Studies of family relationships and crime have commonly centered on parent-child influence. Generally, if included at all, siblings are mentioned only in passing. Daniel Glaser, Bernard Lander, and William Abbott, however, focused on siblings when asking why some people become drug addicts. Three pairs of sisters and thirty-four pairs of brothers living in a slum area of New York City responded to questions asked in interviews by a former addict and a former gang leader. One member of each pair had never used heroin, whereas the other had been an addict. Results of this study suggested that the typical addict was about two years younger than the nonaddicted sibling, spent less time at home, left school at a younger age, and began having relationships with persons of the opposite sex when younger. The interviews did not yield evidence of systematic differences between addicts and their siblings regarding parental affection or expectations for success. Like the Finnish adolescents studied by Pulkkinen, and the British delinquents in the Farrington and West sample, the addicts appear to have had peers for their reference groups. Unfortunately, relatively little is known about why some children adopt peers instead of family as reference groups.



Differences in sex, intelligence, and physique provide partial answers to why one child in a family develops problems and another does not. In addition, several studies show that even after controlling for family size (delinquents tend to come from larger families), middle children are more likely to be delinquents than are their oldest or youngest siblings. Rutter suggests that parental actions could be the determinant, with delinquent children tending to be those who were singled out for abuse by quarreling parents.

- WORK TO COMPLETE -
Answer these questions using the passage on siblings, addiction, and delinquency.
1. How many pairs of brothers took part in the New York City study?
2. Who asked the interview questions in that study?
3. According to several studies, which children in a family are more likely to be delinquents?

- STORED DATA -
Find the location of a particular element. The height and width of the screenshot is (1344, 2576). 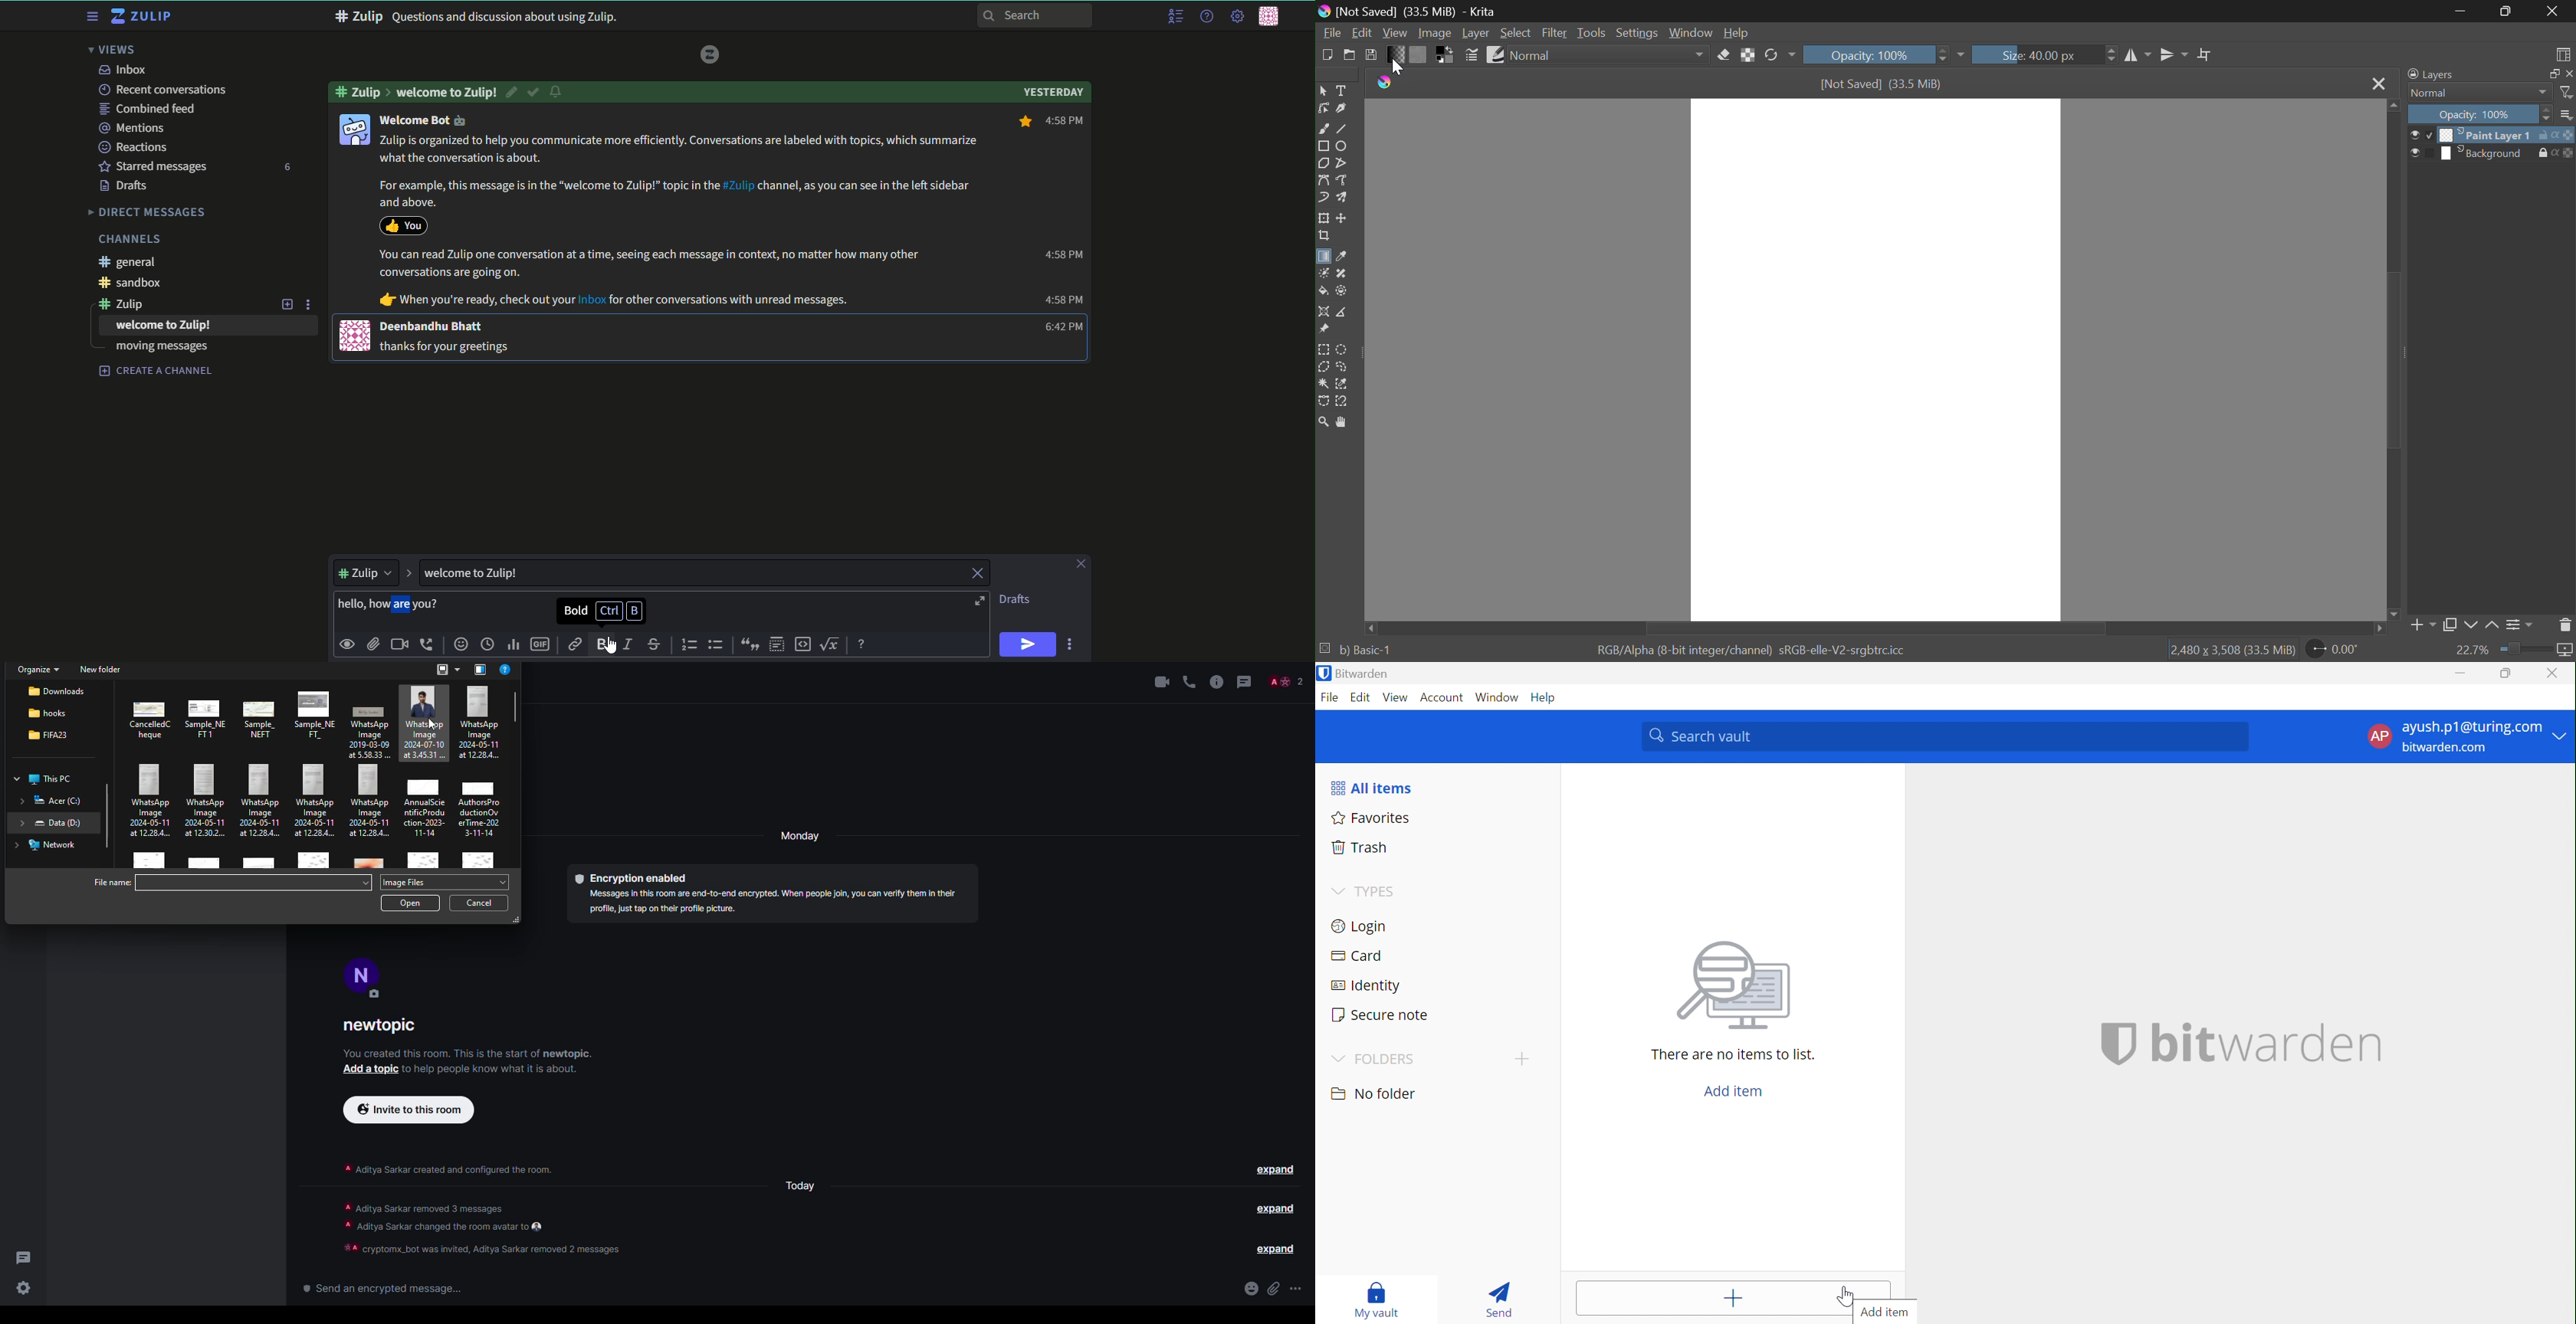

- SOLUTION TO THIS TASK -
1. Thirty-four pairs.
2. A former addict and a former gang leader.
3. Middle children, who are more likely to be delinquents than their oldest or youngest siblings, even after controlling for family size.